It might be in a court, but how many min wage workers are going to have the will and means to spend a bunch of money fighting something like that in court? As such it is probably very effective, even if it doesn't hold up in court.
This is how corporate America works, using the law as a club to beat those that can't defend against it. It is of course very effective when they want it to be, because most of the people they use it against are young, stupid, or both, and none of them can afford to defend themselves in a court. Most capitulate because even if it occurs to them to fight it they have no idea how to go about doing so, and those few that are smart enough to go to a lawyer are then cowed by the fact that even the cheapest lawyer's hourly rate is many times more than they can afford.

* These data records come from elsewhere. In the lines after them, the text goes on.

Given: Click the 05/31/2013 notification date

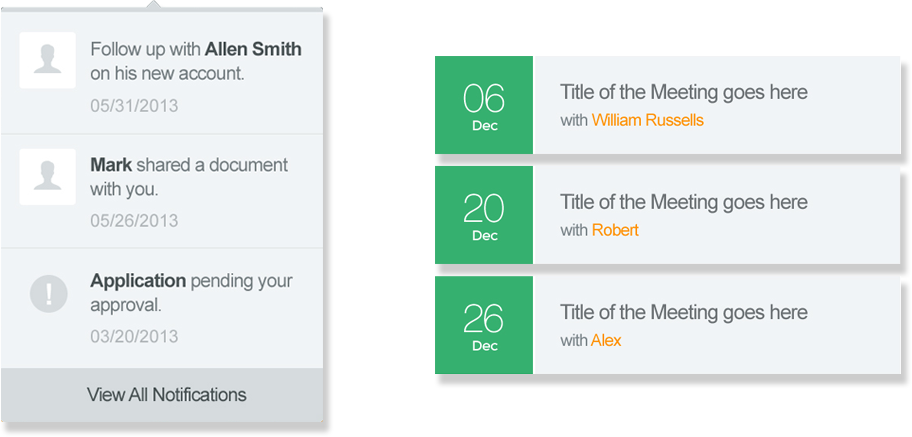Looking at the screenshot, I should (134, 105).
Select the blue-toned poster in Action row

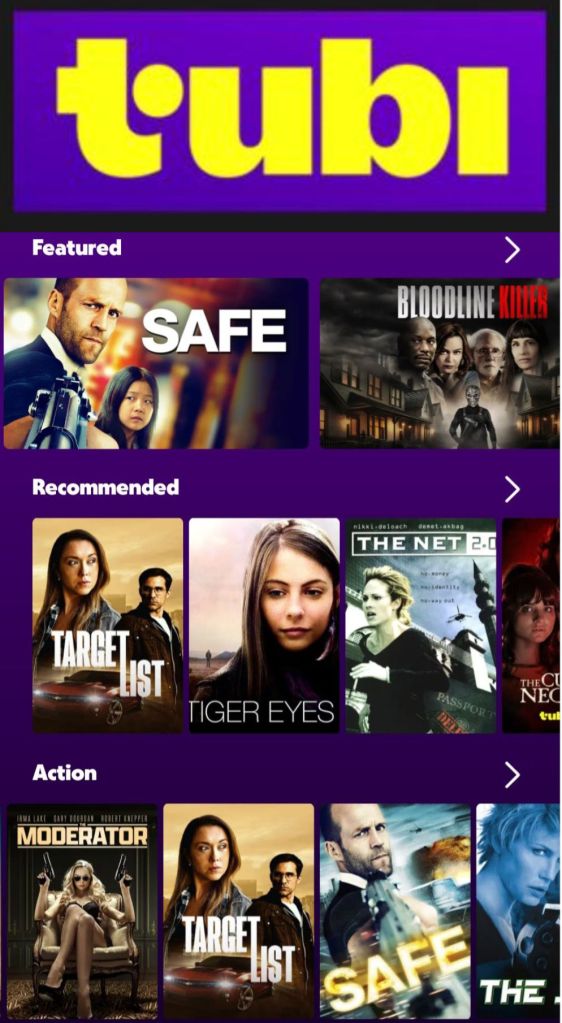pos(518,911)

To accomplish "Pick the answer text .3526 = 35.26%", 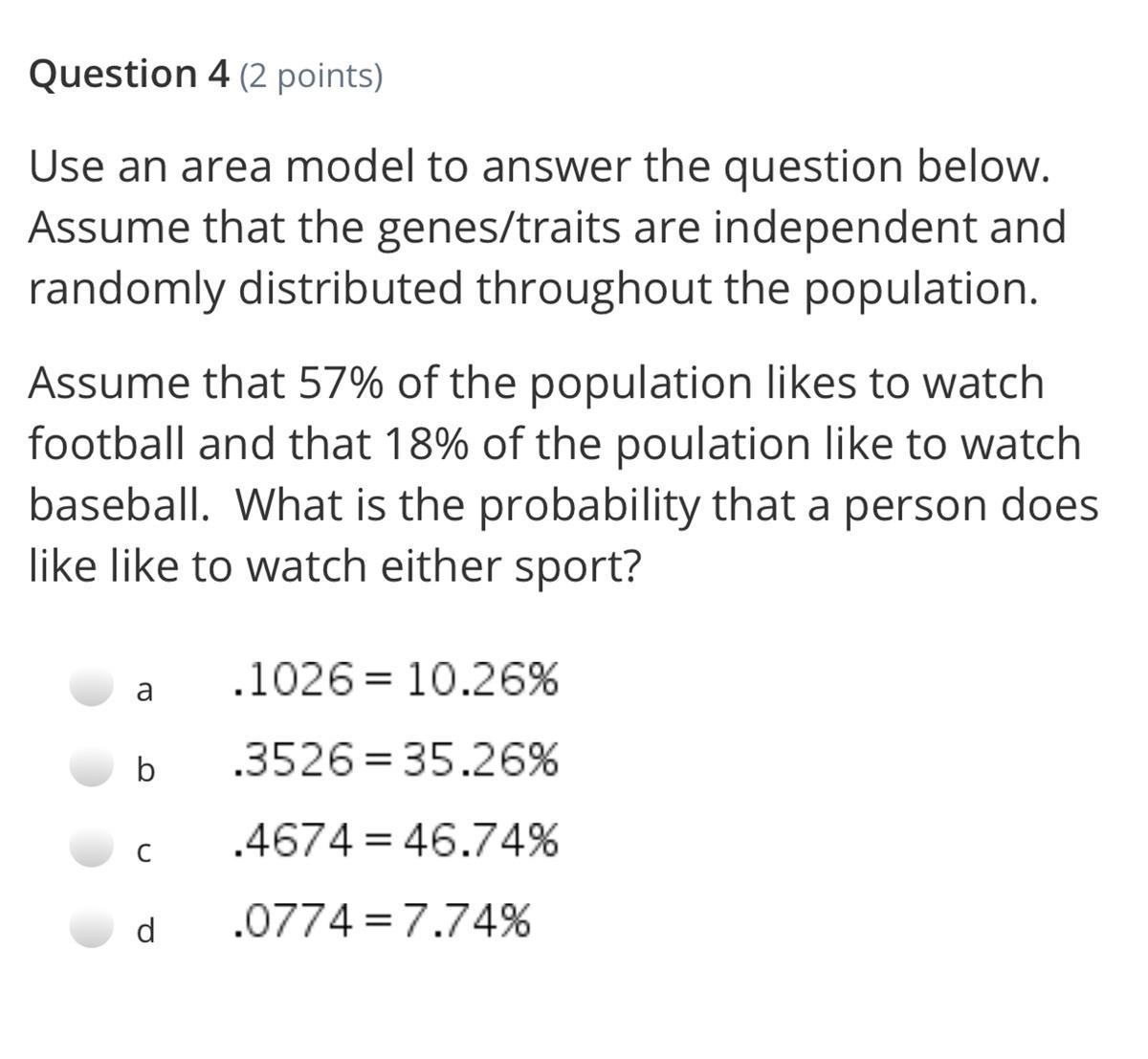I will point(395,761).
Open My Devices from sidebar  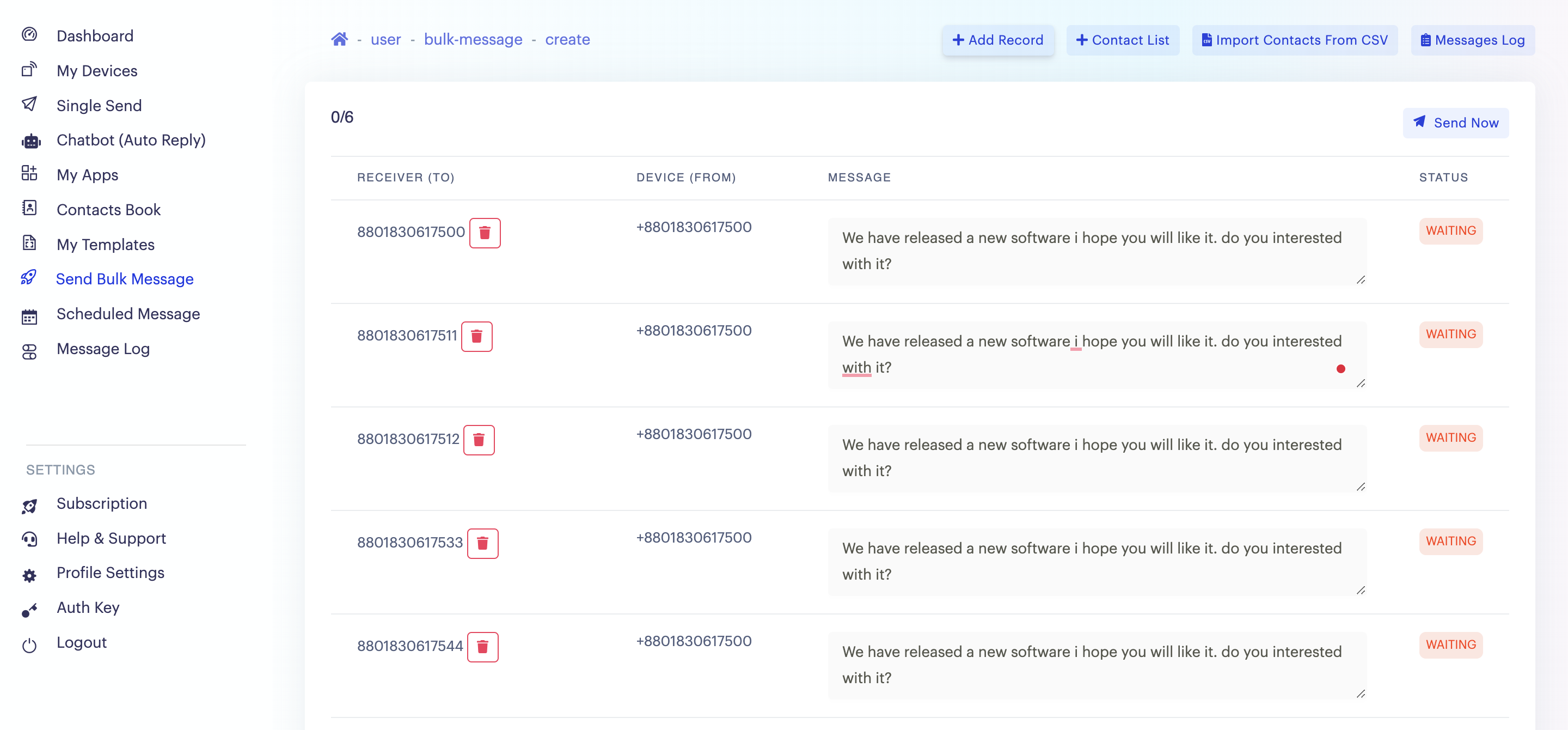97,71
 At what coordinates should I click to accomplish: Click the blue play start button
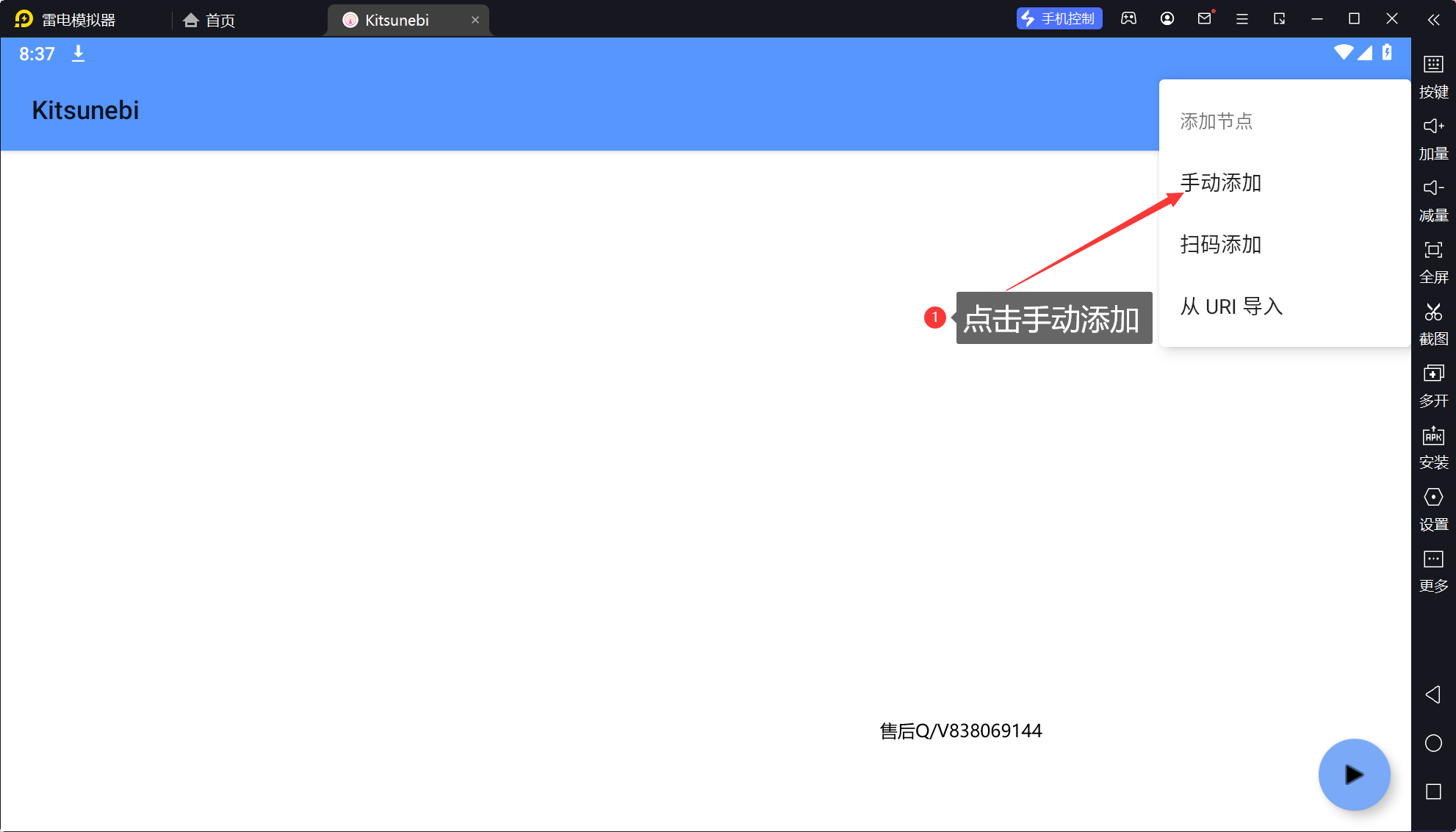click(x=1353, y=774)
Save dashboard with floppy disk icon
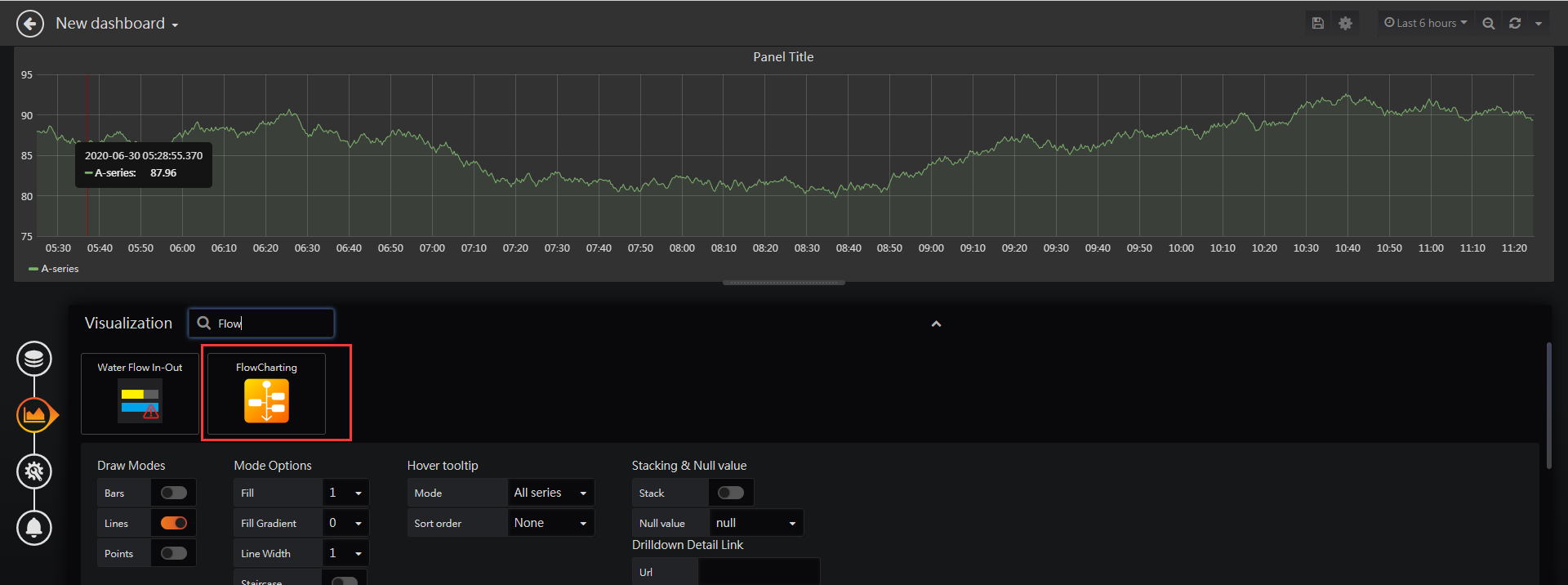 pyautogui.click(x=1317, y=23)
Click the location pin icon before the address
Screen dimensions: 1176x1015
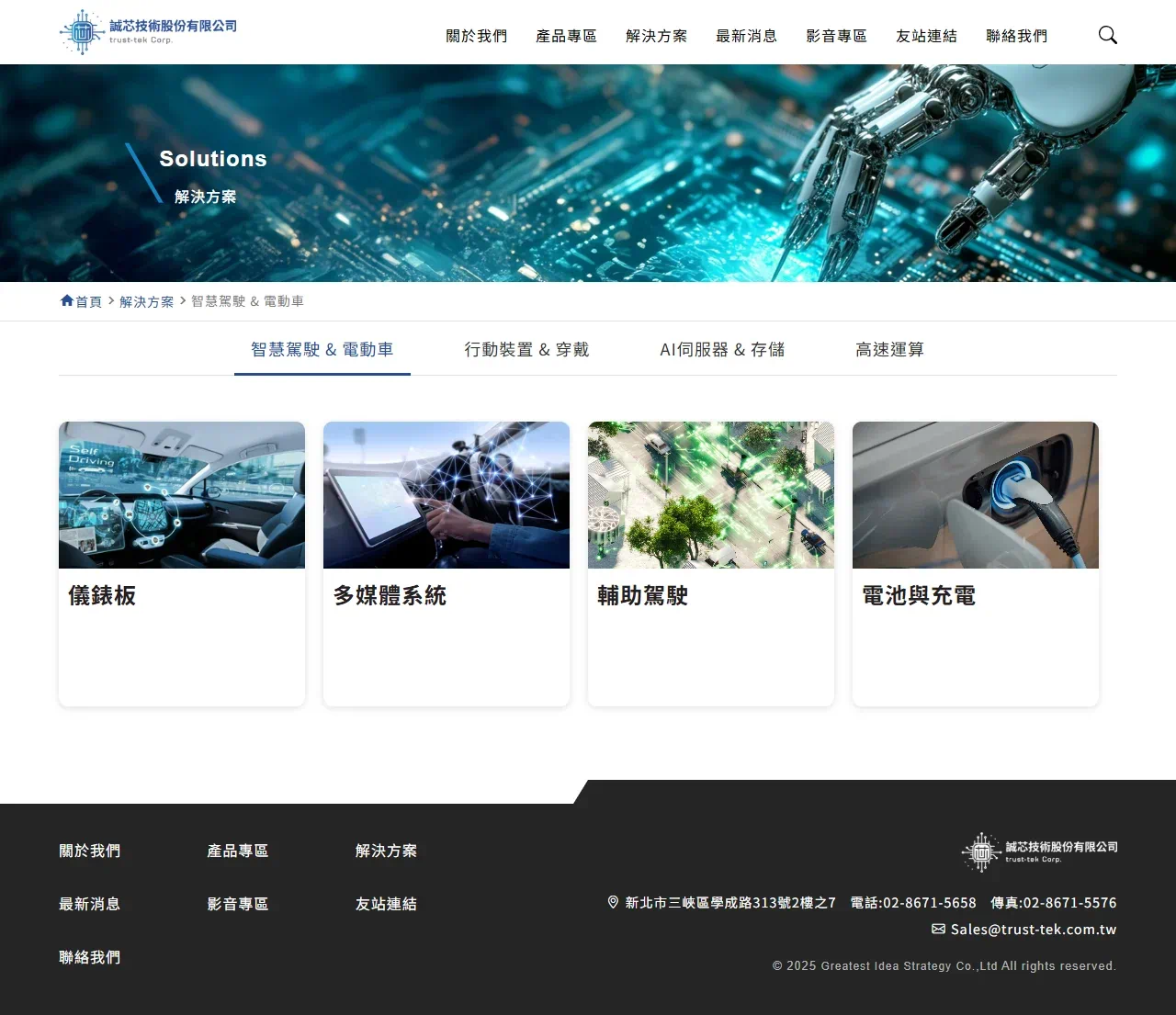pyautogui.click(x=612, y=902)
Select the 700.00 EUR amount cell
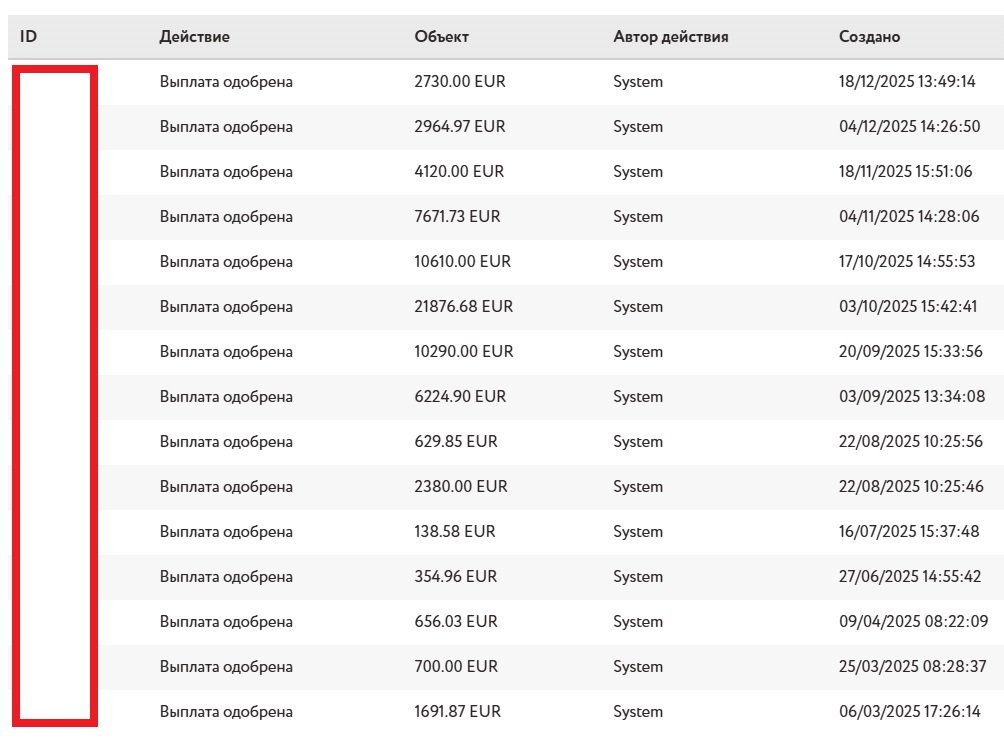 coord(455,667)
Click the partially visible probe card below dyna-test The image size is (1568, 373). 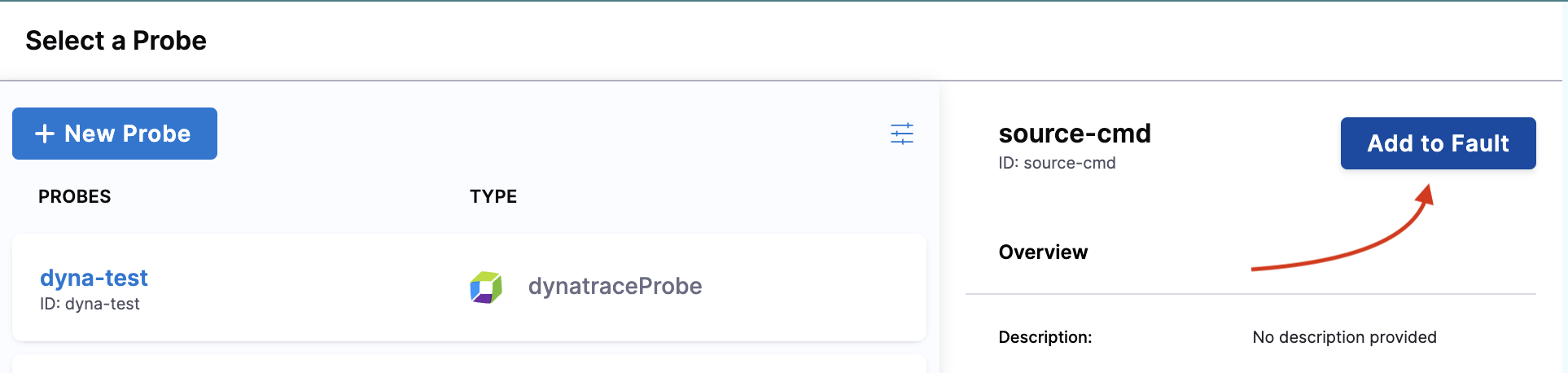point(469,365)
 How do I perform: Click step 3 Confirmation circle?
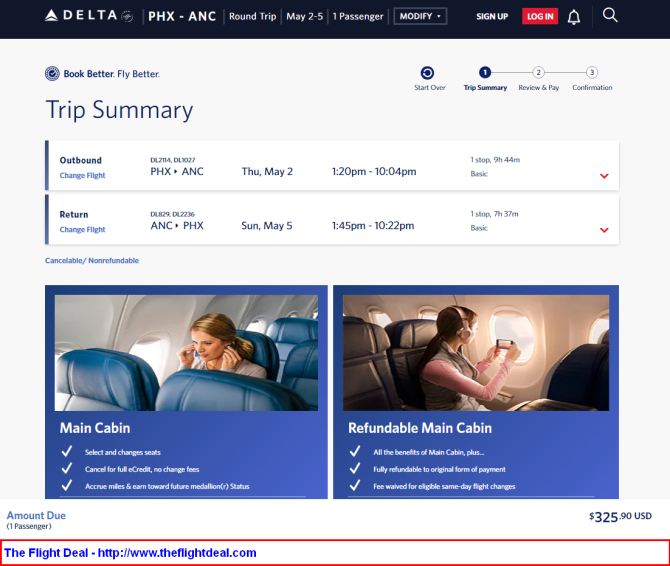[x=592, y=72]
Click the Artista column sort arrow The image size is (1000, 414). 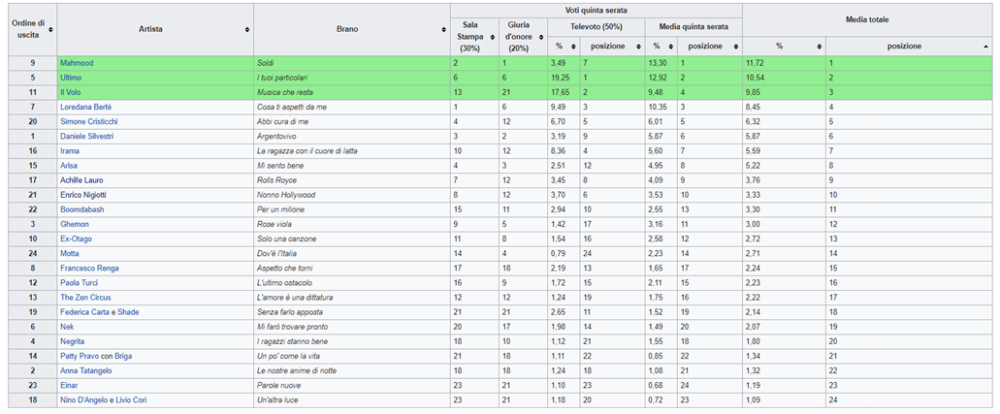(x=247, y=29)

Unless they get really lucky and someone explains to them how to go about getting someone to take their case pro bono they are at that point lost.
Then even if all this happens, the most the minimum wage worker is likely to win is a cancellation of the contact and wages lost which will probably not even cover their cost in lost time and materials to get the ruling.
Such clauses should not be allowed to exist, with the exception of specific circumstances or industries where the employer can demonstrate a specific rationale for them.
I don't know how you would go about keeping them from existing, you can make them non-binding, and they probably already are, and that would hardly keep a corporation from trying.
The IRS should tax them, that would be effective at reducing them and making companies only use them when they really want to protect themselves instead of this nonsense like Jimmy Johns. Upsetting since i love their sandwiches. Now I have to boycott them.
I don't think you need to tax them, what you need is to make such heavy handed legal shenanigans so expensive for corporations when they lose in court that they don't think it is worth using legally unenforceable contracts as intimidation techniques.